Variant calling: high (and strange) number of alternative allele
Deat GATK team,
I am calling variant on a trio (mother, father and offspring) of Macaca mulatta. I have whole genome sequencing 60X for each individual. I use GATK 126.96.36.199, I call variant with HaplotypeCaller BP-RESOLUTION, combine with GenomicDBimport per chromosomes and genotype with GenotypeGVCF.
I am interested in the number of sites where I have only reference allele (AD=0 for the alternative) and the number of sites where I have some reads supporting ALT allele (AD > 0) in the parents.
I found a lot of sites (for each individuals) where I have AD>0 in the gvcf file (per indiviuals, the combined one and after genotyping). I looked at each site that are HomRef and for each individuals less than 30% of the HomRef sites have AD=0 for the alternative allele. I know that HaplotypeCaller does a realignement step that may change the positions of the reads, but 70% of the sites that have AD>0 seems a lot. I looked back at the BAM file and those alternative alleles don’t seem to be there. I try to call again using the bam.out option, and here again I don’t see so many alternative alleles. However, I see that sometimes on a read where there were no alternative allele on the bam input there is an alternative allele on the output.
Also I have tried samtools mpileup and in this case almost 90% of the HomRef sites are AD=0 for alternative allele.
Just as an example bellow is the VCF output from HaplotypeCaller for one individual and then there is a picture of both the input bam file and the output bam file.

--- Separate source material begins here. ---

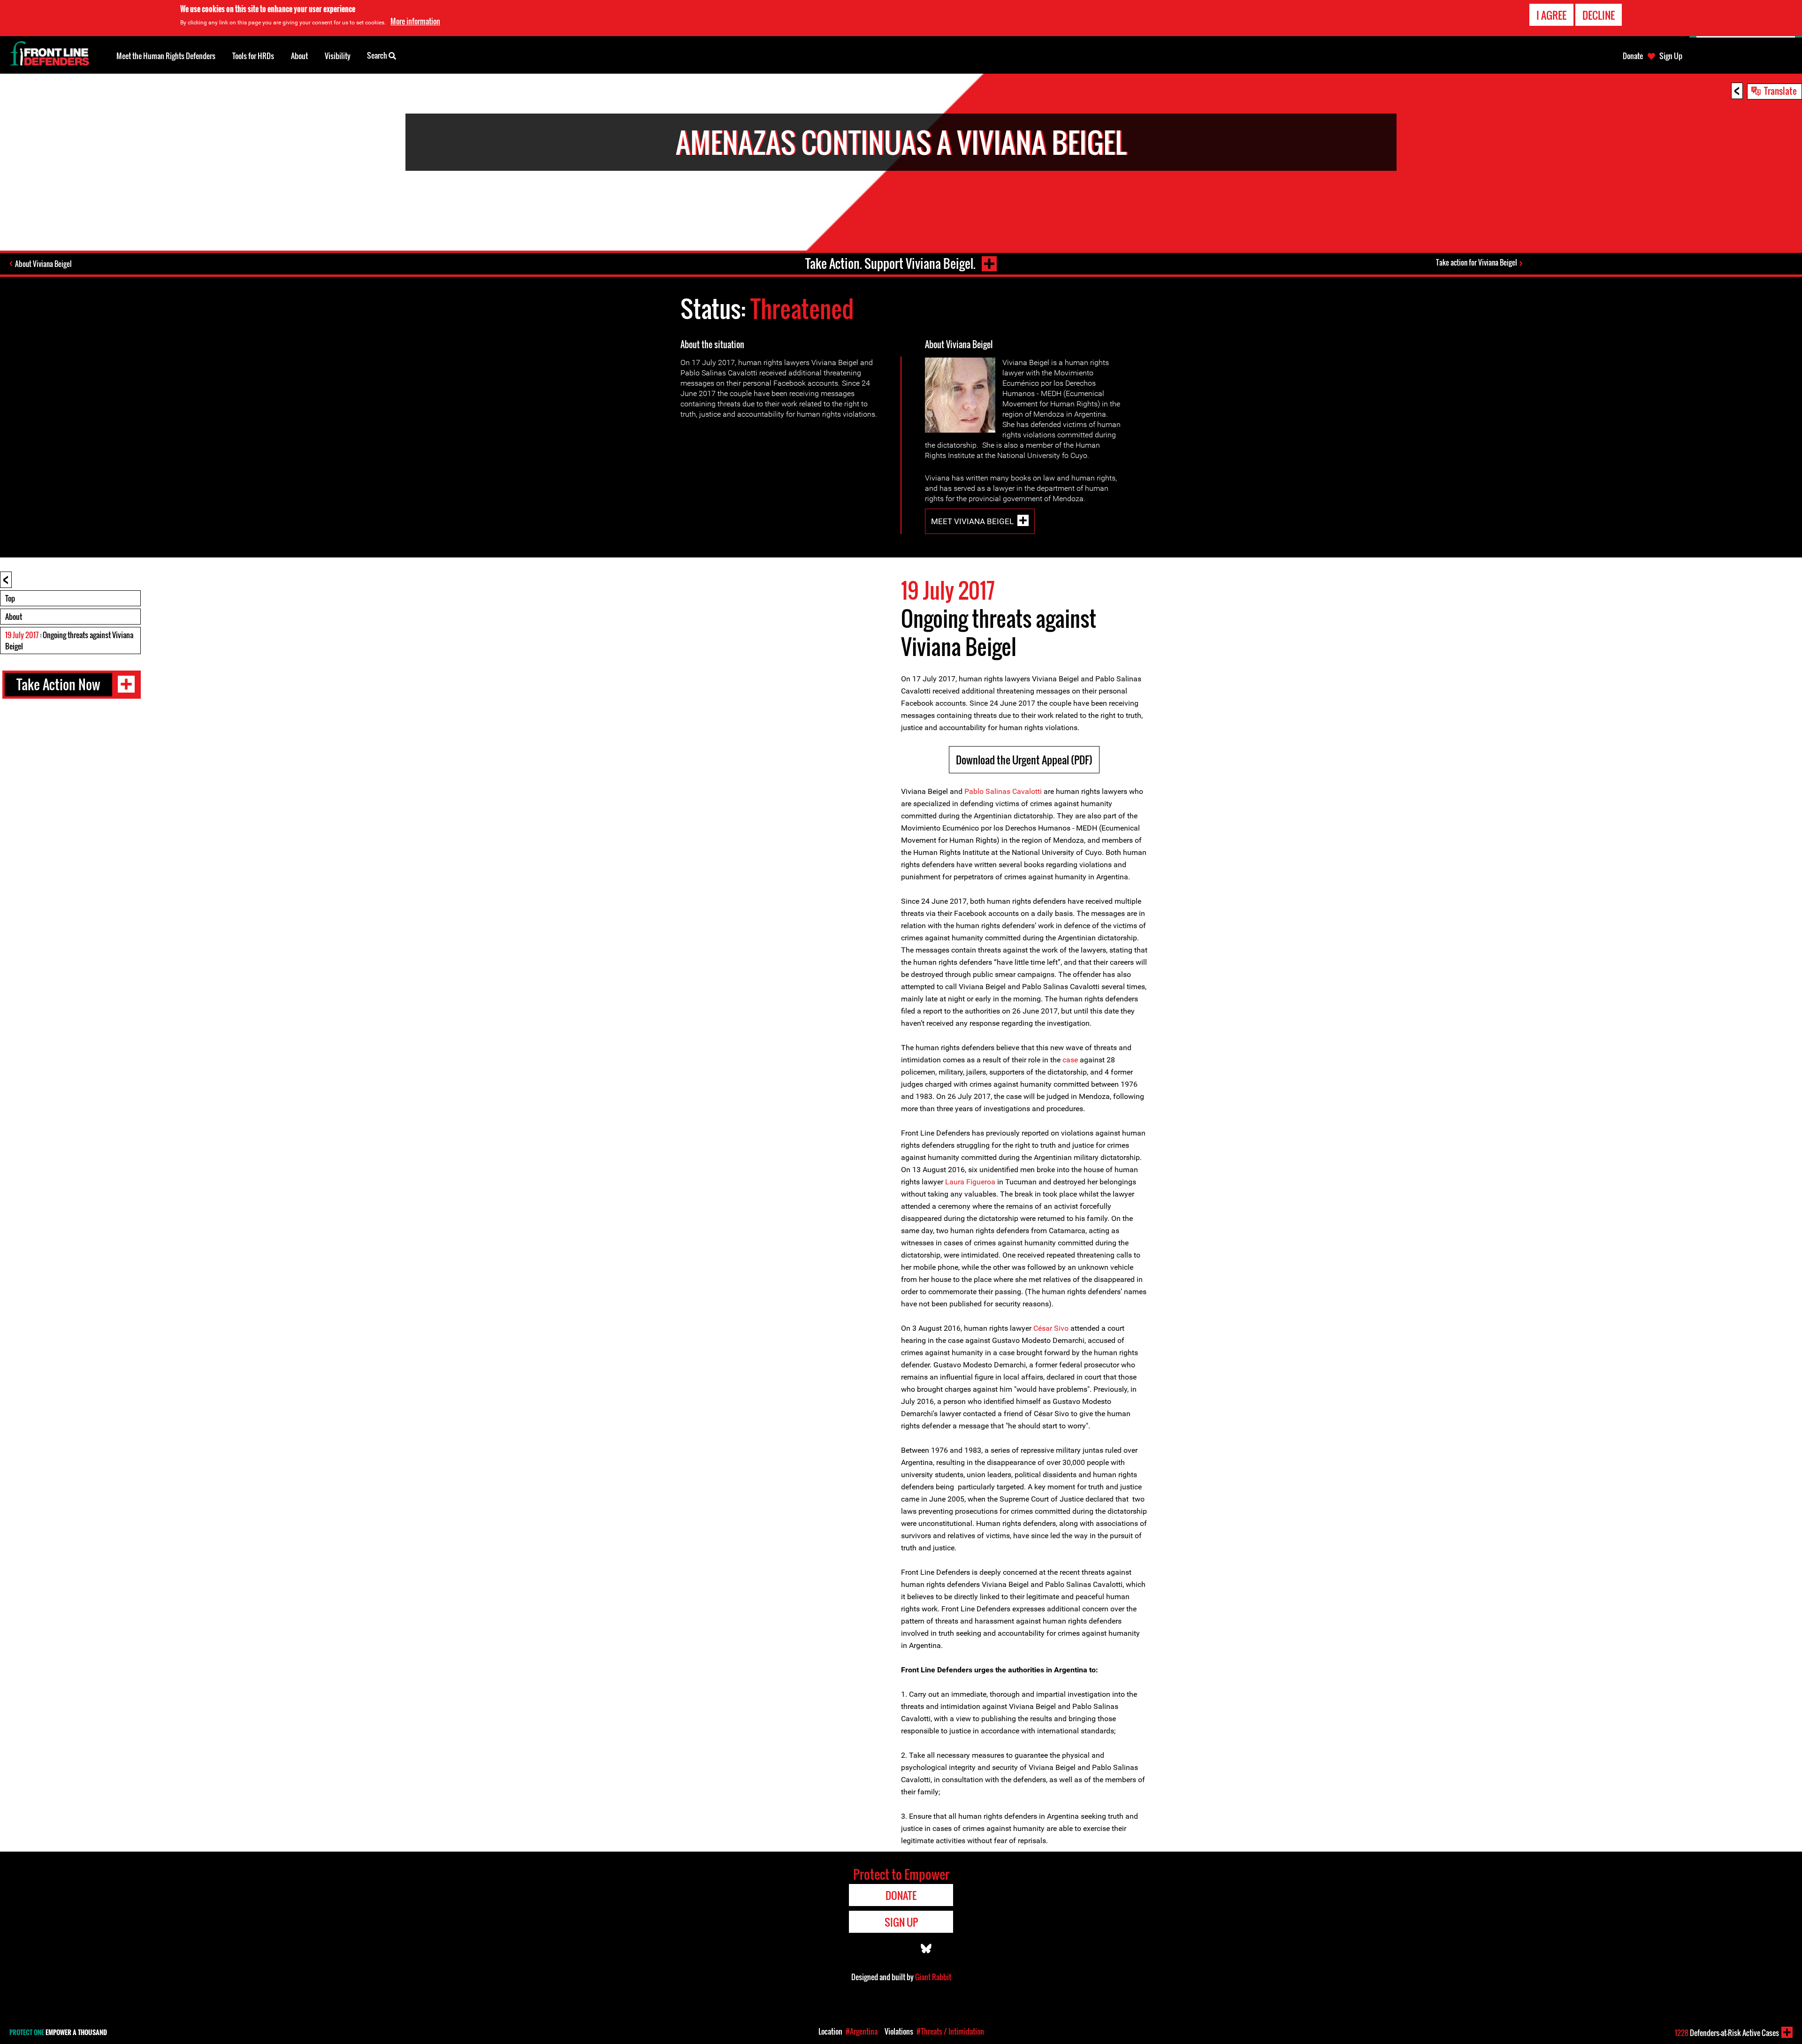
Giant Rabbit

For chr1 pos 24203380 the ref is A and I have:
Vcf --> DP=96 AD=92,4
Bam input --> DP 93, 92,1 (N)
Bam out --> DP=80, 79,1 (N)
chr1 24203380 . A <NON_REF> . . . GT:AD:DP:GQ:PL 0/0:92,4:96:57:0,57,5771 chr1 24203381 . G <NON_REF> . . . GT:AD:DP:GQ:PL 0/0:90,5:95:0:0,0,5897 chr1 24203382 . C <NON_REF> . . . GT:AD:DP:GQ:PL 0/0:92,3:95:78:0,78,6075 chr1 24203383 . A <NON_REF> . . . GT:AD:DP:GQ:PL 0/0:92,3:95:68:0,68,6127
Just in case here is my code:
gatk --java-options "-XX:ParallelGCThreads=16 -Xmx64g" HaplotypeCaller -R /PATH/rheMac8.fa -I /PATH/R01068_sorted.merged.addg.uniq.rmdup.bam -O /PATH/R01068_res.g.vcf -ERC BP_RESOLUTION \
I don’t know why I have this high number of alternative alleles and how to get read of them to have the 'real' number of alternative allele per position. The problem persists on the genotyping vcf files with some alternative alleles that are not present on any bam (input or HaplotypeCaller output).
I hope I gave you enough details so you have a clear idea of my problem and will be able to help me.